287. Project Management
In this digital era characterized by the storms of technology changes, software upgrades, and communication system alterations, managers need to learn to manage the non-routine tasks related to and resulting from such rapid changes. Additionally, as companies constantly devise new products and services to stay competitive, the resultant tasks do not fit into the mold of business-as-usual. Organizing such tasks into projects affords managers with the ability to meet timelines, budget, performance goals, and expectations of many dissimilar stakeholders. This course equips students with tools and techniques to effectively manage projects in a rapidly changing environment. Using a project management framework and a computer software package, students will learn about the issues, problems, and solutions to carry out a team project from initiation to termination.
288. Predictive Analytics
This course deals with predicting entities such as the demand for a product or service (commonly called forecasting) and predicting membership of known groups (commonly called classification). As such it is a blending of methodologies of forecasting and data mining. In particular we focus on multiple regression, logistic regression, neural nets, ARIMA, discriminate analysis and k-nearest neighbors. Although very technical and mathematical concepts lie behind these methodologies, our focus is more on the application of these methods to managerial problems and decision making.
In many examples, we will work with large data sets which will be split into training and validation sets in order to develop usable models. This approach facilitates model comparison with cross validation.
290. Fundamentals of Business Analytics
With data fueling the digital transformation of enterprises, Fundamentals of Business Analytics will teach concepts on how to recognize and use meaningful data. This course will focus on the business understanding, the process of business analytics, and teaching a framework to understand what information forms the key drivers that could be fed into a mathematical model. Moreover, the course emphasizes how to make use of this information to drive digital change within organizations through analytics models that propose data-driven decision-making. In addition, this course will leverage case studies involving the digital transformation in automotive, retail, healthcare, entertainment, and other select industries to showcase how the analytics framework can be used to create new markets as well as products and services.
290. Redefining Operations in the Digital World
This course will develop a process excellence driven approach for digital operations. While conventional Operations management processes leverage lean six sigma approach to excellence based on manufacturing practices, similar measures of excellence for digital operations will be necessary to minimize “defects” so that digital productivity could be defined, measured, analyzed, improved, and controlled.

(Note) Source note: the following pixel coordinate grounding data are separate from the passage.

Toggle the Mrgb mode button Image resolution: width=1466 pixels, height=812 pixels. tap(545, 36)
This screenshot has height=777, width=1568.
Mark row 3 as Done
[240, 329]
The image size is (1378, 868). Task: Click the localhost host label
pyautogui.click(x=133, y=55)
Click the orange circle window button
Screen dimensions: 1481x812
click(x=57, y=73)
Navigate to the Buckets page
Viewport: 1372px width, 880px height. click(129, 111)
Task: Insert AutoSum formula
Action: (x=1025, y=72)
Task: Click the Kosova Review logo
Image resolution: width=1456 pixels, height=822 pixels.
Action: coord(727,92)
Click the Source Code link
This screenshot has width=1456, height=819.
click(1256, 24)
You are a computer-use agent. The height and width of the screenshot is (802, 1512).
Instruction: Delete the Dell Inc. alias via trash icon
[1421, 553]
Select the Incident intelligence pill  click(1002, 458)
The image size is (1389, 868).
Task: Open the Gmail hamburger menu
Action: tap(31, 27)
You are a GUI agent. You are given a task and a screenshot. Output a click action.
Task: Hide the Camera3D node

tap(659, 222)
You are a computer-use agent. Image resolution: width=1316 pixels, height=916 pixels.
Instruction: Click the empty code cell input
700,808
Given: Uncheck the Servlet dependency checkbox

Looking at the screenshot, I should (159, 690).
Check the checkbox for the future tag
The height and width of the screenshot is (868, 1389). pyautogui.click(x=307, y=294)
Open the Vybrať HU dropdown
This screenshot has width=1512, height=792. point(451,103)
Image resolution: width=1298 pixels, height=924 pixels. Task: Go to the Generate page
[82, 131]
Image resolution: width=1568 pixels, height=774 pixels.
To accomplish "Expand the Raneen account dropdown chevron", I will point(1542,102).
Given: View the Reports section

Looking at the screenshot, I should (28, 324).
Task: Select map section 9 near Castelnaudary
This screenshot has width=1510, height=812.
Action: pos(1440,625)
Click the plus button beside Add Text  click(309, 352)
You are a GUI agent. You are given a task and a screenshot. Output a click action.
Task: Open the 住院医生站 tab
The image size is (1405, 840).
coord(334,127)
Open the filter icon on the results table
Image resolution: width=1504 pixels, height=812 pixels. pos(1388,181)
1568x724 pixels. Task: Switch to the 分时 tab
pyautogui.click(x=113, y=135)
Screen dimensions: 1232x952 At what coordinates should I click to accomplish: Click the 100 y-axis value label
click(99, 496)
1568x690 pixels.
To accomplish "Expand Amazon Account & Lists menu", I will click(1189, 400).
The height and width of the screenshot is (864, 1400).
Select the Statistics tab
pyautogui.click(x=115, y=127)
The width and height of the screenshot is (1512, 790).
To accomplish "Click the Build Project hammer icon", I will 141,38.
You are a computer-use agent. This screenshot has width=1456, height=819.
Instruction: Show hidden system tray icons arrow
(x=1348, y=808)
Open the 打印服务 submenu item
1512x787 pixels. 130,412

Examples of digital operations in the industry where these processes are studied are in the internet and app driven consumer world, Robotic Process Automation (RPA), as well as digital manufacturing. Consumers are very demanding, and competition is fierce. To succeed in the “on-demand economy” a company needs to stand out from the crowd. Companies like Google, Amazon, Facebook, Netflix and Airbnb have developed ways of working that allow them to respond faster to consumer demands than their rivals (and are reaping the rewards). They have proven that even the largest companies can be as fleet-footed as a start-up. Case studies with these companies would be studied in this course.